_Collected data_.
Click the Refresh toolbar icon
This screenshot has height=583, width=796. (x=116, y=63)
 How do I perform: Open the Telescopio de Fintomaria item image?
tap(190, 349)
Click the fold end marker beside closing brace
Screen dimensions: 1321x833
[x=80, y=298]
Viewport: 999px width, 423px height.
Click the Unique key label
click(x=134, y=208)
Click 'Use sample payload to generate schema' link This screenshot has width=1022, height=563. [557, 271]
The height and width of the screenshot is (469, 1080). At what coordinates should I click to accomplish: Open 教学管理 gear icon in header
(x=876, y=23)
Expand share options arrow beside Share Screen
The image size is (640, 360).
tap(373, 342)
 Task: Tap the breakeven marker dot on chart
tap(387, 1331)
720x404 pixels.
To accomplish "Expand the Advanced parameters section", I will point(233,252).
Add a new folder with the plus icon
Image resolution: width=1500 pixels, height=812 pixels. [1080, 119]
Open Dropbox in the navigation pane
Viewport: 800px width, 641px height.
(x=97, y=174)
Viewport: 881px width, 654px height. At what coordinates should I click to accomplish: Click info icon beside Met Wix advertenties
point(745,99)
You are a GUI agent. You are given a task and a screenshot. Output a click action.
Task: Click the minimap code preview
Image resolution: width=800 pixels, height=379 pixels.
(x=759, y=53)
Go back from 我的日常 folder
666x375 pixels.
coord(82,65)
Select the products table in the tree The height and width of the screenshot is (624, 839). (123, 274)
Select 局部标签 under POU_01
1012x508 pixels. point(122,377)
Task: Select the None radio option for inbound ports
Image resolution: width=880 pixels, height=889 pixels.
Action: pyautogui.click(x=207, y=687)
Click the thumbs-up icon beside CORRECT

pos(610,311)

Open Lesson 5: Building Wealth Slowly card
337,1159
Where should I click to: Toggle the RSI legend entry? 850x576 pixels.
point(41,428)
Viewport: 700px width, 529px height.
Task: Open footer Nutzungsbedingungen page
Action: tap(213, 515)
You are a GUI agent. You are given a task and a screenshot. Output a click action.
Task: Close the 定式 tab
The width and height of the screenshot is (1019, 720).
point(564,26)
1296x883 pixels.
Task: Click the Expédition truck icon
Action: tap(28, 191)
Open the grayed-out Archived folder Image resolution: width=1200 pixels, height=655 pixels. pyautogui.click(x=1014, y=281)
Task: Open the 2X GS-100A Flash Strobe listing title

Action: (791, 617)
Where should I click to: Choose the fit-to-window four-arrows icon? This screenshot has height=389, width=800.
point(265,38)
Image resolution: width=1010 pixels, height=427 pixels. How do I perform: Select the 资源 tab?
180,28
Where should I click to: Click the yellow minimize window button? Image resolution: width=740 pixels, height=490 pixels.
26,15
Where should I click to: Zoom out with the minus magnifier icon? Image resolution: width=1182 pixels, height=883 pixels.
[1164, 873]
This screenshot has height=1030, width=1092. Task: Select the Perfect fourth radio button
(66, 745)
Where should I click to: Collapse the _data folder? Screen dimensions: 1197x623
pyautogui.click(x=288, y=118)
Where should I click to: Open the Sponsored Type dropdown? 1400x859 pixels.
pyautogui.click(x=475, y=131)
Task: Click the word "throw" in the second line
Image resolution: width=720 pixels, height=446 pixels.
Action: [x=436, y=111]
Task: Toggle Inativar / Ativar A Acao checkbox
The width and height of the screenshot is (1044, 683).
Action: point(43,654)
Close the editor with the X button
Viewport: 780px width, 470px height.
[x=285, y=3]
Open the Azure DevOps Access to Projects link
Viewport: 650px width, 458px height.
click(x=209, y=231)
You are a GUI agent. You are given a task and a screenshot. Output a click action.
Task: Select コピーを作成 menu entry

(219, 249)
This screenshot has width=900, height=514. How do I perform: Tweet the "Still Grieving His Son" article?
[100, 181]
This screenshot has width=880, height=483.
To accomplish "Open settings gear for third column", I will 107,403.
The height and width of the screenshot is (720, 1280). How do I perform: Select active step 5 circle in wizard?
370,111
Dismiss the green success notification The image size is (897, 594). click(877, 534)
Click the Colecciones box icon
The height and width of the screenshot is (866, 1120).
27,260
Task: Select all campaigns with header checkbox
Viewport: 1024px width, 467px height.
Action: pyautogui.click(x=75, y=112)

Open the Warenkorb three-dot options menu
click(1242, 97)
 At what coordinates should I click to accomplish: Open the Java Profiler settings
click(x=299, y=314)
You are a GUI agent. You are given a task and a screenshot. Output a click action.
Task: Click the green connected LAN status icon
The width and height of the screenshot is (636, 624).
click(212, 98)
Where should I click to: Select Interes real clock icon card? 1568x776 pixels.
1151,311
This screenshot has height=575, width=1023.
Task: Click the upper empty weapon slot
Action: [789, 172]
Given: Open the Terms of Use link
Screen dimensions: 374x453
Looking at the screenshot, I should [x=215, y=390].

_THE TASK_.
The lines from the beginning of the records through the line containing "Task: Select the None" should be reproduced exactly. Include nothing else.

_COMPLETED EXERCISE_.
Click the Refresh toolbar icon
This screenshot has height=583, width=796. (x=116, y=63)
 How do I perform: Open the Telescopio de Fintomaria item image?
tap(190, 349)
Click the fold end marker beside closing brace
Screen dimensions: 1321x833
[x=80, y=298]
Viewport: 999px width, 423px height.
Click the Unique key label
click(x=134, y=208)
Click 'Use sample payload to generate schema' link This screenshot has width=1022, height=563. [557, 271]
The height and width of the screenshot is (469, 1080). At what coordinates should I click to accomplish: Open 教学管理 gear icon in header
(x=876, y=23)
Expand share options arrow beside Share Screen
The image size is (640, 360).
tap(373, 342)
 Task: Tap the breakeven marker dot on chart
tap(387, 1331)
720x404 pixels.
To accomplish "Expand the Advanced parameters section", I will point(233,252).
Add a new folder with the plus icon
Image resolution: width=1500 pixels, height=812 pixels. [1080, 119]
Open Dropbox in the navigation pane
Viewport: 800px width, 641px height.
(x=97, y=174)
Viewport: 881px width, 654px height. At what coordinates should I click to accomplish: Click info icon beside Met Wix advertenties
point(745,99)
You are a GUI agent. You are given a task and a screenshot. Output a click action.
Task: Click the minimap code preview
Image resolution: width=800 pixels, height=379 pixels.
(x=759, y=53)
Go back from 我的日常 folder
666x375 pixels.
coord(82,65)
Select the products table in the tree The height and width of the screenshot is (624, 839). (123, 274)
Select 局部标签 under POU_01
1012x508 pixels. point(122,377)
Task: Select the None radio option for inbound ports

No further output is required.